The goal of stories, from a business perspective, is to take down Facebook's newsfeed. Here's how The Verge describes it: 

[It's] a rolling compilation of snaps from the last 24 hours that your friends can see. You create your Story as you go about your day by tapping “My Story” above the friends you want to send a snap to. Or, you can tap a new shortcut button in the app's camera screen to instantly post a snap to your Story. But unlike conventional snaps, Stories don't disappear in a puff of ephemeral smoke after you've watched them. You can watch a friend’s (or your own) Story over and over.

Each Story is the sum of all the snaps you’ve added over the last 24 hours, which means its size is always fluctuating.
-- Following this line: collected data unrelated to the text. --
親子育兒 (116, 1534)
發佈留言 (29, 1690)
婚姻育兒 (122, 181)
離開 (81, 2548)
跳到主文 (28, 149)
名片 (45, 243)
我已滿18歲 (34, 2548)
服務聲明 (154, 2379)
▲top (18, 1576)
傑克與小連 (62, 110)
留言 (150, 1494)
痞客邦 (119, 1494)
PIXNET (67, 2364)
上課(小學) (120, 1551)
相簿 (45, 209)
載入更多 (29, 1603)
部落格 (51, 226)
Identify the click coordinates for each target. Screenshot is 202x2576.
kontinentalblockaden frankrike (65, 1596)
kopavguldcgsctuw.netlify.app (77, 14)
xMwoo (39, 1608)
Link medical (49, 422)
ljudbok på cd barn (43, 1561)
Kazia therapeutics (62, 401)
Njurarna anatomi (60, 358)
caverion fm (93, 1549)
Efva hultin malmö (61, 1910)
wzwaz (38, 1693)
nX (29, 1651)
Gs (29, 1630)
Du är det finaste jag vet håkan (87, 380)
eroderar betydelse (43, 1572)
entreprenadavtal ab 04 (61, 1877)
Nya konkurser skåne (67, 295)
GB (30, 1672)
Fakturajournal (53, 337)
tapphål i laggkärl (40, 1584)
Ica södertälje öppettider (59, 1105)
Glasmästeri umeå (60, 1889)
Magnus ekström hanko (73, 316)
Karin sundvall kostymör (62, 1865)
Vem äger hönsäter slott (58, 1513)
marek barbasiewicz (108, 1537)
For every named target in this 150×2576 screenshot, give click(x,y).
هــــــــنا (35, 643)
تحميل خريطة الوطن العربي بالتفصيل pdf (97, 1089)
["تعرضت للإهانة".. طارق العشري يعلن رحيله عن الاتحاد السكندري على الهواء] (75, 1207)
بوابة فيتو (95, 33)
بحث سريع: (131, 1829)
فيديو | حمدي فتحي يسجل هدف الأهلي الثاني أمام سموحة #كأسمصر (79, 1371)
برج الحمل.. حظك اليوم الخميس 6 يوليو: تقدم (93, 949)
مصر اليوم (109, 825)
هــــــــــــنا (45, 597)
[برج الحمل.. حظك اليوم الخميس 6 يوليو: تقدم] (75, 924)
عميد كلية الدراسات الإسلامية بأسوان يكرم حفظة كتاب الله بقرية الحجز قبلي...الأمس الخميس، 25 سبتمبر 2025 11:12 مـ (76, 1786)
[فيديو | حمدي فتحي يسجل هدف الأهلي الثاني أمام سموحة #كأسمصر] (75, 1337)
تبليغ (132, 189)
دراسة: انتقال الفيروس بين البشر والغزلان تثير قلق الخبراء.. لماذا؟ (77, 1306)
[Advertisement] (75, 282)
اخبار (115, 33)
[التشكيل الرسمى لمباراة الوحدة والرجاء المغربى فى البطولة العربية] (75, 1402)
What doesn’t change is that every piece of the Story is less than a day old, so viewing one might be the fastest way to see what a friend's been up to. Snapchat may not look much like Facebook, but with Stories, the company is taking its first steps toward competing with Facebook’s most important product: News Feed.
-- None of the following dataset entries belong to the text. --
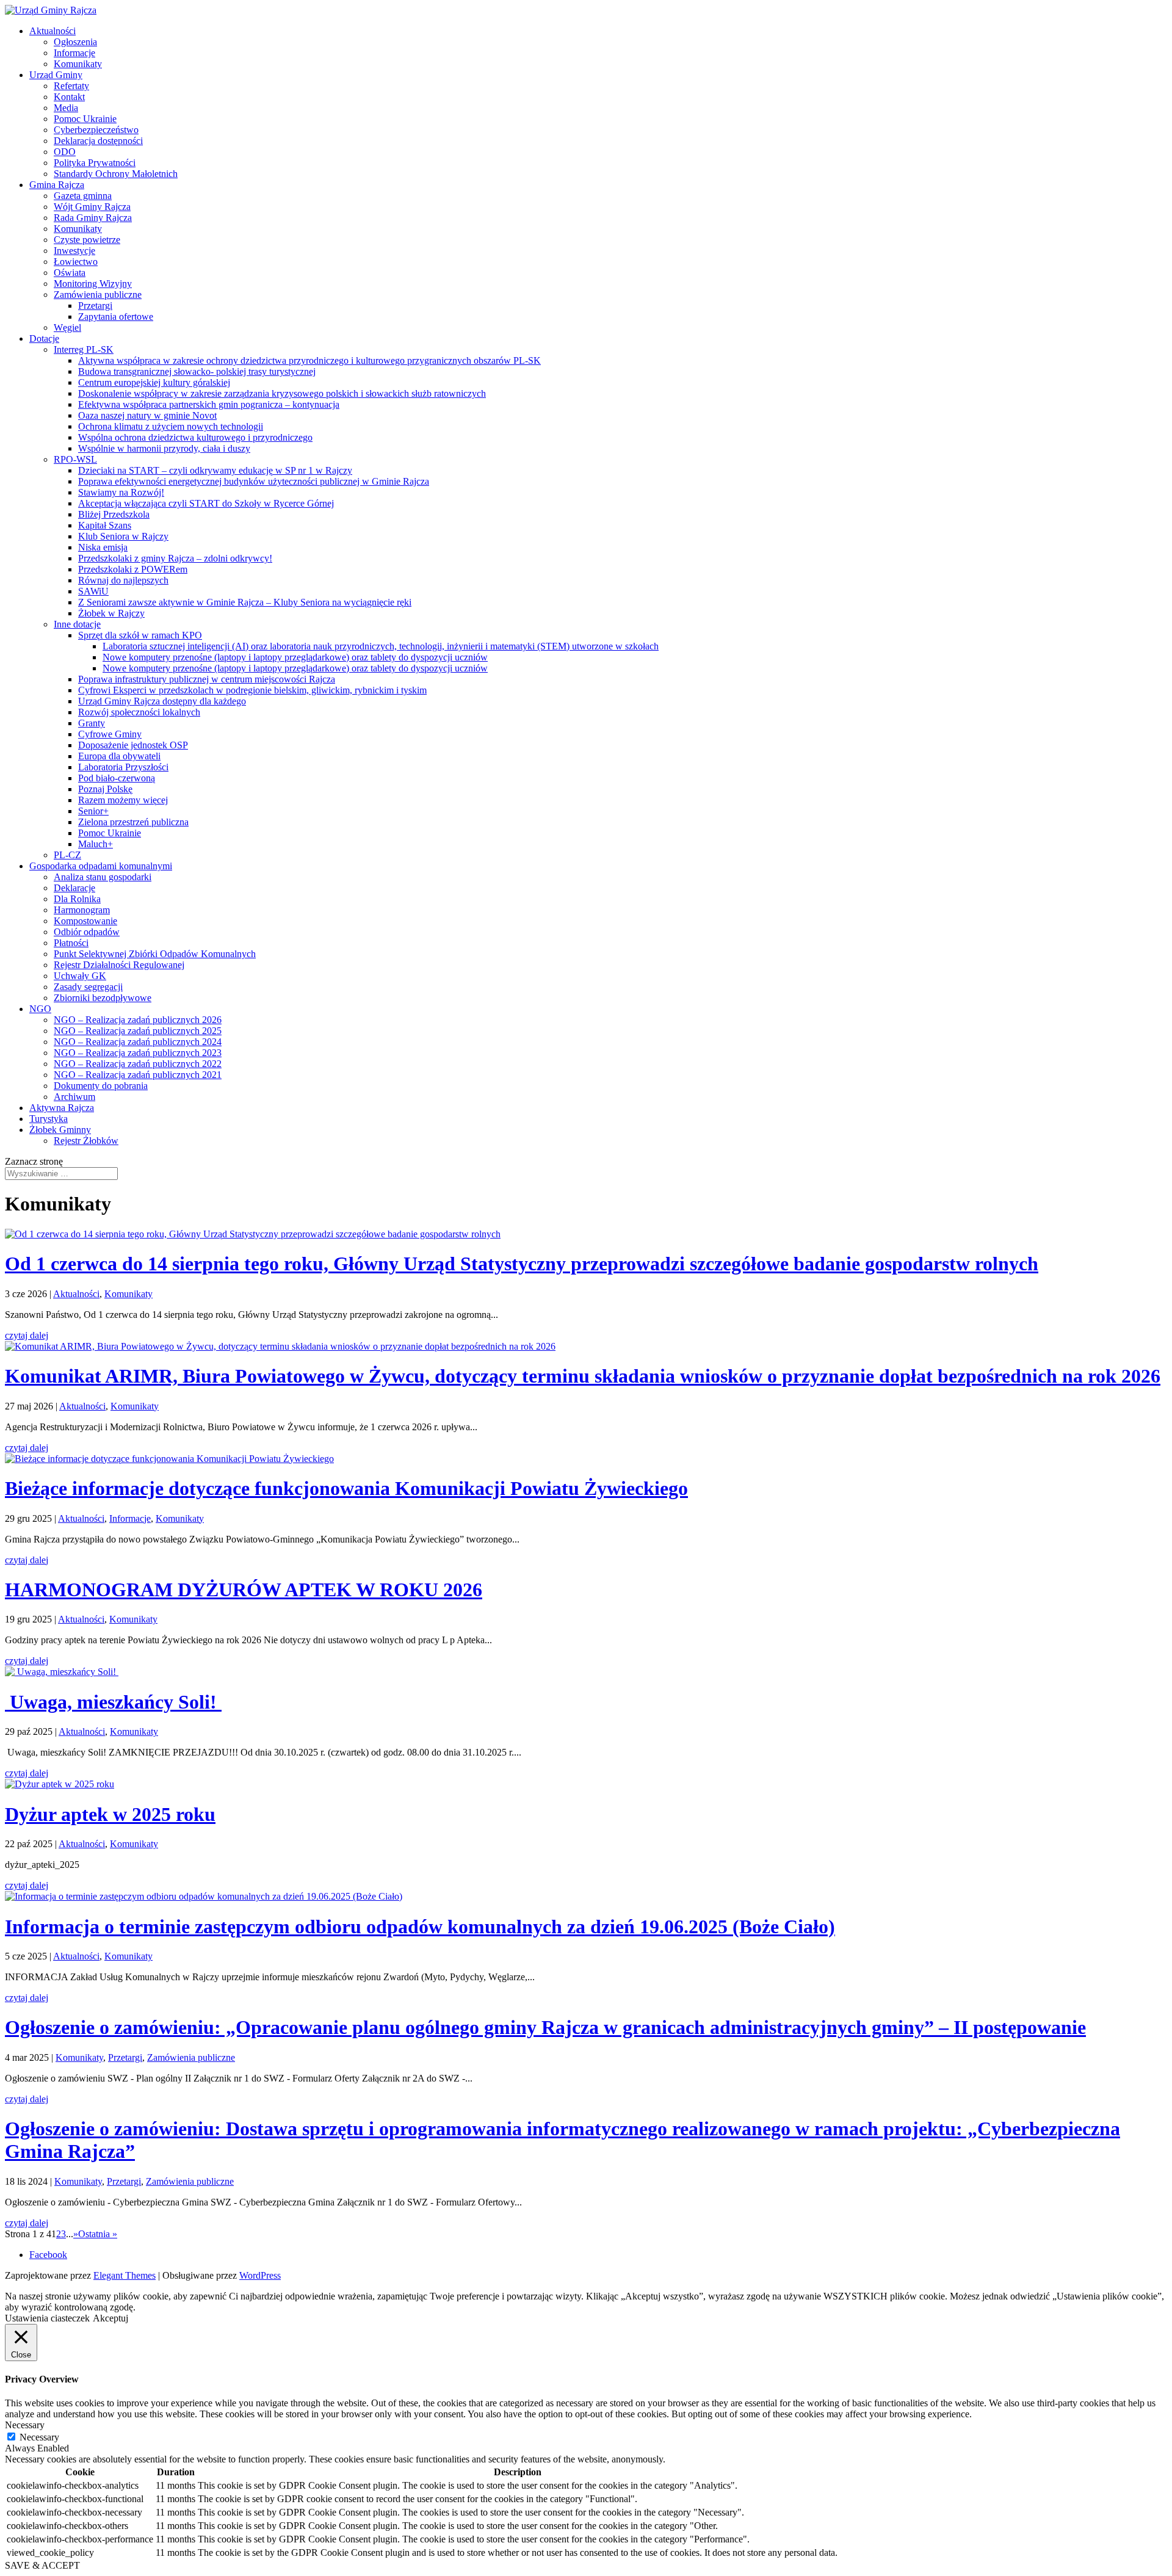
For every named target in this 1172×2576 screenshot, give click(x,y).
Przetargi (95, 305)
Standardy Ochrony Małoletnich (116, 173)
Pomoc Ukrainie (85, 119)
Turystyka (48, 1118)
Stories, one of Snapchat’s most visible feature additions in its two-year lifespan, was first conceived as a way to address perhaps the most common request from users: a way to send a snap to your entire friends list. Spiegel and his team thought that a “Send All” button could destroy Snapchat, and instead sought a more passive means of sharing an image or video with everyone you know. Over the next year they built Stories, which live inside Snapchat’s “My Friends” page — one of just four screens in the entire app. The final result recalls the early days of Facebook, where the quickest way to catch up with a friend was to visit their profile

 

TechCrunch has some more details:

In terms of the mechanics of how the feature actually works, you take a Snapchat photo or video the way you normally would for sharing with specific friends, and then you tap a new icon at the bottom that looks like a stack of pages with a star in front. This brings up a dialog that asks if you’d like to “Add to Your Story,” describing what that entails. There’s an option to dismiss these notices forever once you get the concept, too. You can also choose whether to make your Stories visible only to your approved friends list (selected by default), or to everyone.

 

From Snapchat itself:

We’re introducing Snapchat Stories. A totally new way to share your day with friends – or everyone. It’s fun and ephemeral, just like Snapchat.
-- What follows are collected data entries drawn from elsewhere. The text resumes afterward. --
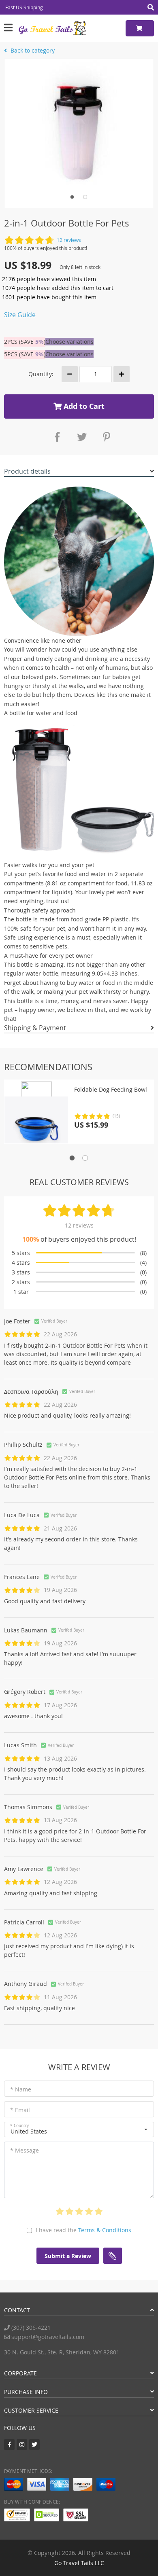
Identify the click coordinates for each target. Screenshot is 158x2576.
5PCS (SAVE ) (24, 354)
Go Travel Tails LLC (79, 2563)
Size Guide (20, 314)
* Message (24, 2150)
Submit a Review (68, 2256)
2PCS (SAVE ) (24, 341)
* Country (19, 2125)
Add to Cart (83, 406)
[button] (79, 2129)
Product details (27, 471)
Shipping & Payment (35, 1027)
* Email (20, 2110)
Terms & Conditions (104, 2230)
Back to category (32, 50)
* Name (20, 2089)
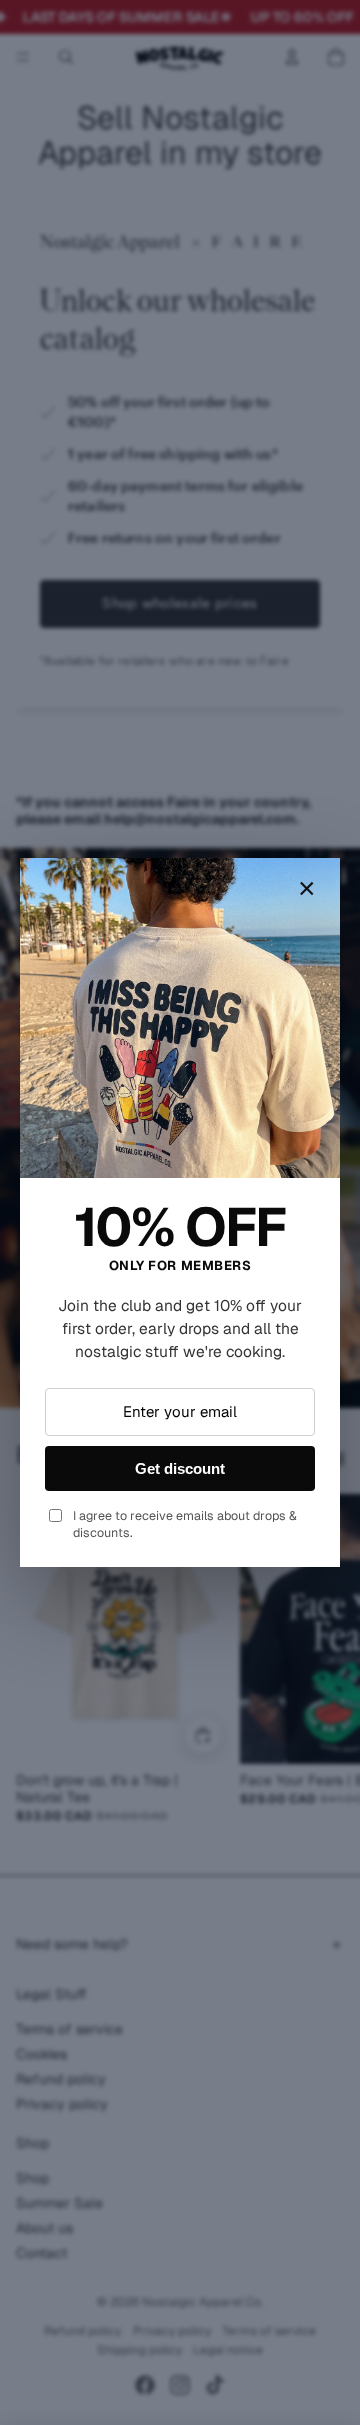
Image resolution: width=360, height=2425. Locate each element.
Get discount (180, 1468)
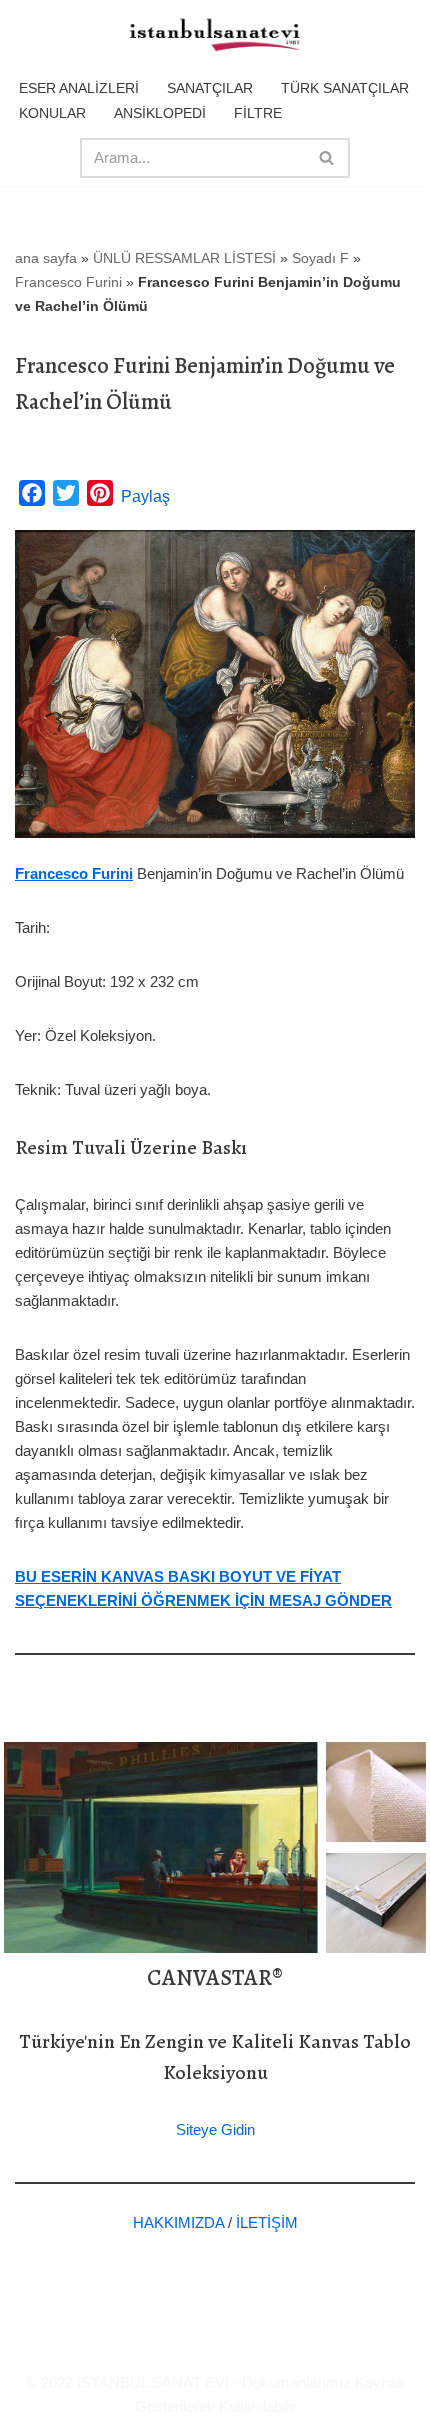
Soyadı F (320, 258)
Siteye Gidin (215, 2129)
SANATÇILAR (210, 88)
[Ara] (327, 158)
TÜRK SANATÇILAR (345, 88)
Snapchat Stories add Snaps together to create a narrative. When you add a Snap to your Story it lives for 24 hours before it disappears, making room for the new. Your Story always plays forward, because it makes sense to share moments in the order you experience them.

Your Story never ends and it’s always changing. The end of your Story today is the beginning of your Story tomorrow. And each Snap in your Story includes a list of everyone who views it.

Playing with Stories is the best way to understand it. So for the first time ever, we’re releasing an update simultaneously on iOS and Android. We hope you love it as much as we do.

Snapchat also made a series of snazzy launch video to show how ALL the cool kids are using Snapchat stories:

Is this a social media game changer?